* **SHORT PROBLEM**: Can you write out the records from the line that contains "This screenshot has height=779, width=1242." through the line that contains "tap(135, 10)", exactly as they appear, without changing anything?

** START OF MATERIAL SHOWN **

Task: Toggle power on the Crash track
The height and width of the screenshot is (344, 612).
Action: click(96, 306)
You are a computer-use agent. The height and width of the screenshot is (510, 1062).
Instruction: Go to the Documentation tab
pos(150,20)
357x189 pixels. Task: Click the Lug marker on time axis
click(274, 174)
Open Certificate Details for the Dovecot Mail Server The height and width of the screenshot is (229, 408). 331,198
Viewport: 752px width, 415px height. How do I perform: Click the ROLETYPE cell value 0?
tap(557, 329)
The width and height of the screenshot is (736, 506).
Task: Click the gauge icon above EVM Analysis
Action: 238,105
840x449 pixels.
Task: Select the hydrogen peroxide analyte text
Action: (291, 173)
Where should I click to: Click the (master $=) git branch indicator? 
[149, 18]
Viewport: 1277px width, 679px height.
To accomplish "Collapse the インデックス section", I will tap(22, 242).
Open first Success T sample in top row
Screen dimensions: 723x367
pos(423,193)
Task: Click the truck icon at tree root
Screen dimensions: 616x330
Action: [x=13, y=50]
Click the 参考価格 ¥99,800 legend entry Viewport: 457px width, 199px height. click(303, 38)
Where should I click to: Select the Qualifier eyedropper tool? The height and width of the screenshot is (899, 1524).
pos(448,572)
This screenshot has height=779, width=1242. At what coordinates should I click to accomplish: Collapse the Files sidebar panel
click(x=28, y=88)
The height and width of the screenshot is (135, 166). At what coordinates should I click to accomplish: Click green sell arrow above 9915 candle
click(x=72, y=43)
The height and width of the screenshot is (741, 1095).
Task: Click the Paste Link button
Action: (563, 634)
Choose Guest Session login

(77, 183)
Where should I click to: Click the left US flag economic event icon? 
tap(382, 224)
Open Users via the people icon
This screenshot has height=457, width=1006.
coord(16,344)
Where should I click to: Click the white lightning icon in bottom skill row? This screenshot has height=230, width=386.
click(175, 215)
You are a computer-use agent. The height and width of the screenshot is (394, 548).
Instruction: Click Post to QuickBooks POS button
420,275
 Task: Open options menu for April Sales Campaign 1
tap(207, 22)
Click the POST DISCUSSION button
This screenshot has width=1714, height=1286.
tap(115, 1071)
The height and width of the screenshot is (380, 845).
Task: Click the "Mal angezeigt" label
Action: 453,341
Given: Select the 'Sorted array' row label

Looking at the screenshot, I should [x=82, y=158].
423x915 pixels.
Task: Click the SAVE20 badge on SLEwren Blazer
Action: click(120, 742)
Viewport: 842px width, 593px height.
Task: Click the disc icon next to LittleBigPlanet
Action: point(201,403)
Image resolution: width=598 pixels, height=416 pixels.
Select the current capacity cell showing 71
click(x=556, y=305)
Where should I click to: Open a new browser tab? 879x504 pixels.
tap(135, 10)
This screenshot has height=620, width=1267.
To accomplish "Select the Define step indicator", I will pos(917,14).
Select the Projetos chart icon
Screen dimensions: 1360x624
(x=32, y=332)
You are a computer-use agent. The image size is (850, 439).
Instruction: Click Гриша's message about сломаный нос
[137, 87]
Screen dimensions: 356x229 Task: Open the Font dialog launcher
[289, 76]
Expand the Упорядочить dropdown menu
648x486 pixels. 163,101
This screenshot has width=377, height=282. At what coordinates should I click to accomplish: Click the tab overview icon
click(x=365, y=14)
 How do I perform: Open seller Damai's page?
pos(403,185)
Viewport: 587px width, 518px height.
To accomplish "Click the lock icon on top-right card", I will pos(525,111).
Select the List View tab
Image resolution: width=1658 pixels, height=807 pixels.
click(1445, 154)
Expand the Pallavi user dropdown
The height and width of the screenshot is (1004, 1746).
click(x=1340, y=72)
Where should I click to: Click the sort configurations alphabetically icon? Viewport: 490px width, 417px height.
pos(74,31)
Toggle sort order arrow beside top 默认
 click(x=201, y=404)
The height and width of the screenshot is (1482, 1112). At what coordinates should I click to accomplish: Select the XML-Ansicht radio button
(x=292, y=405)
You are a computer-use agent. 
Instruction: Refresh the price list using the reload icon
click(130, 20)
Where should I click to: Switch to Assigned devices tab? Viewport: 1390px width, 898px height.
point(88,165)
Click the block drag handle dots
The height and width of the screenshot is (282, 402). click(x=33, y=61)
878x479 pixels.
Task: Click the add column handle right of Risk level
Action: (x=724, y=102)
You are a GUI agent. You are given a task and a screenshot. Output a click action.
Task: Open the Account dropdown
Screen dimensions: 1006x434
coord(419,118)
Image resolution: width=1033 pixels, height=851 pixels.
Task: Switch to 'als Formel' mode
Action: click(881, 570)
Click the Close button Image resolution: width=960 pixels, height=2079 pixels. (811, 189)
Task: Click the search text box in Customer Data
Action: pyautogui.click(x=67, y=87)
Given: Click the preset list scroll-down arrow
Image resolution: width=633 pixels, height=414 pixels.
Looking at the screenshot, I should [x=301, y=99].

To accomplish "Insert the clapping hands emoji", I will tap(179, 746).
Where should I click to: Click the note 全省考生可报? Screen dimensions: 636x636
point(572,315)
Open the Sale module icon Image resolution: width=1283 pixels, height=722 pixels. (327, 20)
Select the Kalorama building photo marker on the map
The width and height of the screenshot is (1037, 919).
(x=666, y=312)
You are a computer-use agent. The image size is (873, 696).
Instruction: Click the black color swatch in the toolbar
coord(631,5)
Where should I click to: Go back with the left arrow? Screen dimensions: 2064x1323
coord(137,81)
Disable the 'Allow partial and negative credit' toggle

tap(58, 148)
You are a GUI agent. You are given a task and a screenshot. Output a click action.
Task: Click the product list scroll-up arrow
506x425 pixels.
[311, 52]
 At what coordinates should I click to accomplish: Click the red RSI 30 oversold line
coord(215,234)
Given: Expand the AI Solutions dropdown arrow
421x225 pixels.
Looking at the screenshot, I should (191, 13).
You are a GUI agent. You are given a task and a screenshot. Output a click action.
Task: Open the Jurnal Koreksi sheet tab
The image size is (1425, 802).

** END OF MATERIAL SHOWN **

* **WRITTEN ANSWER**:
This screenshot has height=779, width=1242. At what coordinates should I click to accomplish: Collapse the Files sidebar panel
click(x=28, y=88)
The height and width of the screenshot is (135, 166). At what coordinates should I click to accomplish: Click green sell arrow above 9915 candle
click(x=72, y=43)
The height and width of the screenshot is (741, 1095).
Task: Click the Paste Link button
Action: (563, 634)
Choose Guest Session login

(77, 183)
Where should I click to: Click the left US flag economic event icon? 
tap(382, 224)
Open Users via the people icon
This screenshot has height=457, width=1006.
coord(16,344)
Where should I click to: Click the white lightning icon in bottom skill row? This screenshot has height=230, width=386.
click(175, 215)
You are a computer-use agent. The height and width of the screenshot is (394, 548).
Instruction: Click Post to QuickBooks POS button
420,275
 Task: Open options menu for April Sales Campaign 1
tap(207, 22)
Click the POST DISCUSSION button
This screenshot has width=1714, height=1286.
tap(115, 1071)
The height and width of the screenshot is (380, 845).
Task: Click the "Mal angezeigt" label
Action: 453,341
Given: Select the 'Sorted array' row label

Looking at the screenshot, I should [x=82, y=158].
423x915 pixels.
Task: Click the SAVE20 badge on SLEwren Blazer
Action: click(120, 742)
Viewport: 842px width, 593px height.
Task: Click the disc icon next to LittleBigPlanet
Action: point(201,403)
Image resolution: width=598 pixels, height=416 pixels.
Select the current capacity cell showing 71
click(x=556, y=305)
Where should I click to: Open a new browser tab? 879x504 pixels.
tap(135, 10)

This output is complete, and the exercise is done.